-- Data for this exercise --

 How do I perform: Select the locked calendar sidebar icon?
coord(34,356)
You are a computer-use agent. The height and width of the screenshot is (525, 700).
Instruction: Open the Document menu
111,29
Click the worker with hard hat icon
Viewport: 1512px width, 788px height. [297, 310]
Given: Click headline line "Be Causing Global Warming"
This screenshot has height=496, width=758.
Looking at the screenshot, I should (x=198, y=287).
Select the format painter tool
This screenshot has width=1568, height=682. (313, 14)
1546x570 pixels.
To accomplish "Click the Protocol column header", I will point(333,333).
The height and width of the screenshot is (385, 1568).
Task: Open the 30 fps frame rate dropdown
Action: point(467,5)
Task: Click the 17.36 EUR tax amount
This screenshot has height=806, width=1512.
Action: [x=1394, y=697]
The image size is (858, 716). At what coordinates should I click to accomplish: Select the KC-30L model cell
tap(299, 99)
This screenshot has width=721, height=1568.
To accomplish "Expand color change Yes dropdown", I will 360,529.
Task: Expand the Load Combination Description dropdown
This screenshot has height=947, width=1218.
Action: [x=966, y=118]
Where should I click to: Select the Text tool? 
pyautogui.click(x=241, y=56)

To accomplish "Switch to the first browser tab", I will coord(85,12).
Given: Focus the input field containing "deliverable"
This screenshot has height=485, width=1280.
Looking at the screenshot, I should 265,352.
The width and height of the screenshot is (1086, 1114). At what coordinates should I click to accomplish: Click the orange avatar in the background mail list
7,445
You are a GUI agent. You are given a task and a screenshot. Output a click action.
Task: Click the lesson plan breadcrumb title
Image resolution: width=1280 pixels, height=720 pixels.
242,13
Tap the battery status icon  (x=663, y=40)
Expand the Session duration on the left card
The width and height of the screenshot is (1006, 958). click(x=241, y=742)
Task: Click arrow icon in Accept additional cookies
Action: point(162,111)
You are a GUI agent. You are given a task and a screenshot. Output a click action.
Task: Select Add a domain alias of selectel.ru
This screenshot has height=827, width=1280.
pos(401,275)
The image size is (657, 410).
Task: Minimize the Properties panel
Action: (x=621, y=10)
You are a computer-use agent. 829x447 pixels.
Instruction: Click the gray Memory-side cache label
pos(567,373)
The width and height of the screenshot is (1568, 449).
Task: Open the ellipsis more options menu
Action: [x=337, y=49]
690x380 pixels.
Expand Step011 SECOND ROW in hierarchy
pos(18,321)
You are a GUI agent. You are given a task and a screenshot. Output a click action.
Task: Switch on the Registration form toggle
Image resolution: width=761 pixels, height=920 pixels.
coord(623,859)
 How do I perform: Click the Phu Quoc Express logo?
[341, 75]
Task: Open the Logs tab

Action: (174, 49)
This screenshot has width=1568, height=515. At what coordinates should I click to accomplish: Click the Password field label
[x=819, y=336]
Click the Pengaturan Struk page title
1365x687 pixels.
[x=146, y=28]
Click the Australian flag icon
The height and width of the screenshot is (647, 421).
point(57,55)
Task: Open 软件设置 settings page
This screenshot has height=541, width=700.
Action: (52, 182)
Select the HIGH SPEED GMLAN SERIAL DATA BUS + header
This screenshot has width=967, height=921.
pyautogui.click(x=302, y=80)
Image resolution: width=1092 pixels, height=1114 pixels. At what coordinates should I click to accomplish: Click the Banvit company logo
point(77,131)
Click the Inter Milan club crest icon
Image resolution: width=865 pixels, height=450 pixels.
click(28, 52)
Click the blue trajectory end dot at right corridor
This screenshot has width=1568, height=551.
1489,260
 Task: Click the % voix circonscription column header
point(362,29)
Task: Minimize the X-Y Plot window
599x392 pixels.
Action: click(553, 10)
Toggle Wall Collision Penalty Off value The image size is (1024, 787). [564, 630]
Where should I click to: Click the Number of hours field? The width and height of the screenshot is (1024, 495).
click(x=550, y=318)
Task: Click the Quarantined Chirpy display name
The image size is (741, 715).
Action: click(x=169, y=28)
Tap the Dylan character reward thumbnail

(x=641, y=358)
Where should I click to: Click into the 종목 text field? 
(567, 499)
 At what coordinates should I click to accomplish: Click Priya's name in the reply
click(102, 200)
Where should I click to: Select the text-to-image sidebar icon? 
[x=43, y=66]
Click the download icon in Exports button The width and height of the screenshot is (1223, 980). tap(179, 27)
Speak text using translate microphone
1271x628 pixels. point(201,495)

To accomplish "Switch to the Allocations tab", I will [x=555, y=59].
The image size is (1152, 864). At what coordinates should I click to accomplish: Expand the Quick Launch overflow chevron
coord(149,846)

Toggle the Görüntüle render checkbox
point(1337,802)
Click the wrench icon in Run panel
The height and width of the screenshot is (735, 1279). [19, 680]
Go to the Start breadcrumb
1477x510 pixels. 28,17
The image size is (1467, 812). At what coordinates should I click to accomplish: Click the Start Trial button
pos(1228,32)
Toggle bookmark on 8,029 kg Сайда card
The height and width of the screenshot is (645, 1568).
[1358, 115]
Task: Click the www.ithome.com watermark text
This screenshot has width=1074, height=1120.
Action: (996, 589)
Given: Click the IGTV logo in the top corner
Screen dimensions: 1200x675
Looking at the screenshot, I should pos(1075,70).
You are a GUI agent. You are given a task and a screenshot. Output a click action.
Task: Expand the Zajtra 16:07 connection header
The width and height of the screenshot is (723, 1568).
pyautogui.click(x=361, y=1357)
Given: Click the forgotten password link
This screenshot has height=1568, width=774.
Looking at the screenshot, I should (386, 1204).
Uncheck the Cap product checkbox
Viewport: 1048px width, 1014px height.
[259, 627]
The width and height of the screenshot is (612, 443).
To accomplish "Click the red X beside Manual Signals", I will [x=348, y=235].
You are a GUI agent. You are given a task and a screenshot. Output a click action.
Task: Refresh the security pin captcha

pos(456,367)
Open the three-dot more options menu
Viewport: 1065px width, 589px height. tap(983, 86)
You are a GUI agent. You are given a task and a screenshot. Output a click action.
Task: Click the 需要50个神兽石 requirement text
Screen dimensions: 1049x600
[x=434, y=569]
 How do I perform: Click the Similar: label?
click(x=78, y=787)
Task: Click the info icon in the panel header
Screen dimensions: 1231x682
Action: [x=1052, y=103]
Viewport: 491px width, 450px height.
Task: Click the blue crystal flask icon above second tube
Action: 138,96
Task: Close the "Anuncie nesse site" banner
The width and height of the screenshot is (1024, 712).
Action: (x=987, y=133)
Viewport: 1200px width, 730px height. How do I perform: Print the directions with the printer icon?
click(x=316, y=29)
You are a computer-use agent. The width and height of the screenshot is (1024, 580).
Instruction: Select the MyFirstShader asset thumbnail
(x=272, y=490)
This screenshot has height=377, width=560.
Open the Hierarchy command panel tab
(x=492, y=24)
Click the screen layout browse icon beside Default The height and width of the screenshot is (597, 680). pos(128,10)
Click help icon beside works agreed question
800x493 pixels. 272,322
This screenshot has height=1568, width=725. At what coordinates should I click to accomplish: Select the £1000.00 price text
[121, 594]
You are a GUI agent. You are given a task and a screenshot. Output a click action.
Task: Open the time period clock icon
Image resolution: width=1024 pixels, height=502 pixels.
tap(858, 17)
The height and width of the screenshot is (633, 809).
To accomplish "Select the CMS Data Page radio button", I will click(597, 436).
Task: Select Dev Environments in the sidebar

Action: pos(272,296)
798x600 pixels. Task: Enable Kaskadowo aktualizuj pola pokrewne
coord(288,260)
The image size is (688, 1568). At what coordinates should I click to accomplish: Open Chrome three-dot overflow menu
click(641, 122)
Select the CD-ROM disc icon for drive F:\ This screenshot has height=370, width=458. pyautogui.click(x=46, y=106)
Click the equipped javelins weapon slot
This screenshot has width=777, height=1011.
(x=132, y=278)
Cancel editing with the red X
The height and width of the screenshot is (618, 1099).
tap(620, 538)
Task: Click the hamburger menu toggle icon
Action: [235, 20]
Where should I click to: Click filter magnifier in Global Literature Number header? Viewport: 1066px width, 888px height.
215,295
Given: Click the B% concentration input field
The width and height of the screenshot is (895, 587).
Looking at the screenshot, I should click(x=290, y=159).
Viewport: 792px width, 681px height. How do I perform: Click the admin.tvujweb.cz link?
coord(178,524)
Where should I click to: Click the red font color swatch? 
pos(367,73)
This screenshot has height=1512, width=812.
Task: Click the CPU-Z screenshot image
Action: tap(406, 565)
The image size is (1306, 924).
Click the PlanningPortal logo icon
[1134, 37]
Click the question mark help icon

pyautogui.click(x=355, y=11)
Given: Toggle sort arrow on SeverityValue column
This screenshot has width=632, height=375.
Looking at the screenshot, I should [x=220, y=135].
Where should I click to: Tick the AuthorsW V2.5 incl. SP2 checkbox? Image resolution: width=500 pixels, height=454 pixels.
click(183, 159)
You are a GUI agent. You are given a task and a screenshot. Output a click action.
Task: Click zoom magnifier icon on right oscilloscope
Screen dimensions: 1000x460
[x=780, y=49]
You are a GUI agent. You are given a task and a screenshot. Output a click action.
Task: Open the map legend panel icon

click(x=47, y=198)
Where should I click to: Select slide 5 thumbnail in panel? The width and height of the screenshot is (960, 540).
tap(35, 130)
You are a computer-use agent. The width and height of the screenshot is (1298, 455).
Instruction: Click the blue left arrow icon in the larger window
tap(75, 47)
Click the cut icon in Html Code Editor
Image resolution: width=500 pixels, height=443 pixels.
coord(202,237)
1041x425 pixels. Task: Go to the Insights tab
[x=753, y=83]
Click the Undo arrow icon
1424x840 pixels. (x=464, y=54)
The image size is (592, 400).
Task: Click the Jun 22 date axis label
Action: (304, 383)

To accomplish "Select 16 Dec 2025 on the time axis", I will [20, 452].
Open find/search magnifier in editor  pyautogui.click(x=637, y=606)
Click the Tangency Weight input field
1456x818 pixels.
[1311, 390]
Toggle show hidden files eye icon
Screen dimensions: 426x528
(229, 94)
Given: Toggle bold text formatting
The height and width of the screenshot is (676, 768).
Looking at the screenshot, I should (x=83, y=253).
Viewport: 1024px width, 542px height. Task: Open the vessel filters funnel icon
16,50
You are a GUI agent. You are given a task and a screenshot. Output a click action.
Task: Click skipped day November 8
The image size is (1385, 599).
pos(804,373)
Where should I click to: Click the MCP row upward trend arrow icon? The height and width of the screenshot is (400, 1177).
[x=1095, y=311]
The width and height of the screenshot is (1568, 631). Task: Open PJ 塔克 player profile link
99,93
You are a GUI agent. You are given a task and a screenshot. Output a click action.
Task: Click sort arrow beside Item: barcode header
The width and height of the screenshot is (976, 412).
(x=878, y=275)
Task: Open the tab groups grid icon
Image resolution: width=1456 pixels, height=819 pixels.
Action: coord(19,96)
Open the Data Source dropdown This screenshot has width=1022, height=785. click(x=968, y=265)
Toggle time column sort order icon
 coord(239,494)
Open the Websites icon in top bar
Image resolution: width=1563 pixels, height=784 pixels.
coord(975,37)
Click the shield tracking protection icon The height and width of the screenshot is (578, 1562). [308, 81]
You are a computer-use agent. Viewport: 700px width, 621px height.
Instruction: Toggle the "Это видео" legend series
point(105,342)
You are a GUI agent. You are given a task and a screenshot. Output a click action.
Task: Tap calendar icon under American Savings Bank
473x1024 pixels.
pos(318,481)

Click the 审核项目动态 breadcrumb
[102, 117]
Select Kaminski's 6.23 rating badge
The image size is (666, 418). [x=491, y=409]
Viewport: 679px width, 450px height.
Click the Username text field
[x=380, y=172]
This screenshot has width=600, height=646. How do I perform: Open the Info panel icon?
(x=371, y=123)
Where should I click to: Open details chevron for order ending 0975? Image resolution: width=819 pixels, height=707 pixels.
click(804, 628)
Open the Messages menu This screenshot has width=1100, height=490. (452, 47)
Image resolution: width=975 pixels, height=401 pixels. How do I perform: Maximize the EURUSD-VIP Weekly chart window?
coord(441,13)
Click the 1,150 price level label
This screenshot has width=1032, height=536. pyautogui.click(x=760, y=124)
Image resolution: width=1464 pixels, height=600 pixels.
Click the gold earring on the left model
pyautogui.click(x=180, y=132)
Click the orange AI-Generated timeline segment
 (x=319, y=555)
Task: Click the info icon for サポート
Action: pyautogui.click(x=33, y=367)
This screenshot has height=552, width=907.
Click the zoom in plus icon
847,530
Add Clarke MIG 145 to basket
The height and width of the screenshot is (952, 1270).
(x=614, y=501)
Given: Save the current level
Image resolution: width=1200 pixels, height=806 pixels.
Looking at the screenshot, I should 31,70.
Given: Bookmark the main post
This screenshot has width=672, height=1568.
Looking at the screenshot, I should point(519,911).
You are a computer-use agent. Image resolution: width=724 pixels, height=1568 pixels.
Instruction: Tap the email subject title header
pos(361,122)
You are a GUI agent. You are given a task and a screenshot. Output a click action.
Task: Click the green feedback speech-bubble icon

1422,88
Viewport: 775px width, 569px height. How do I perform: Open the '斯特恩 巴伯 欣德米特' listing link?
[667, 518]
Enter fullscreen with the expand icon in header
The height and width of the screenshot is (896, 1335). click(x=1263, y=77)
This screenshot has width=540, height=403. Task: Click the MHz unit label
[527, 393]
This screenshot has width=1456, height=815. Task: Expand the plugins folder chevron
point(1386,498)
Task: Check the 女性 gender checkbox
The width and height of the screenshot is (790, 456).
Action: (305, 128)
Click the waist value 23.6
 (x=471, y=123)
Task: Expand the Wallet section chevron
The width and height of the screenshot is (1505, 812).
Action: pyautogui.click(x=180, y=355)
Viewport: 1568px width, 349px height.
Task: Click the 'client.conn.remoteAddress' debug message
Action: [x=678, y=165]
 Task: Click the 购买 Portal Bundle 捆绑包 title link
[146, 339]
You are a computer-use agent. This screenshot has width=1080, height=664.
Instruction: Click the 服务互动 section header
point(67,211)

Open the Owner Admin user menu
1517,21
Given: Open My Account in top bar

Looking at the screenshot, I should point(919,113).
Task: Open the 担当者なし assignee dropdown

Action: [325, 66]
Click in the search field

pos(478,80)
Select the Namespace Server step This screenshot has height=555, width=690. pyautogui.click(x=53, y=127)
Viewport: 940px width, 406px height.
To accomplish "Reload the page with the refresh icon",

-- Your assignment --
Starting with the line with "Open the Data" above and going on through the line with "Click the shield", transcribe every line exactly, both ends included, and add nothing.

-- Final answer --
Open the Data Source dropdown This screenshot has width=1022, height=785. click(x=968, y=265)
Toggle time column sort order icon
 coord(239,494)
Open the Websites icon in top bar
Image resolution: width=1563 pixels, height=784 pixels.
coord(975,37)
Click the shield tracking protection icon The height and width of the screenshot is (578, 1562). [308, 81]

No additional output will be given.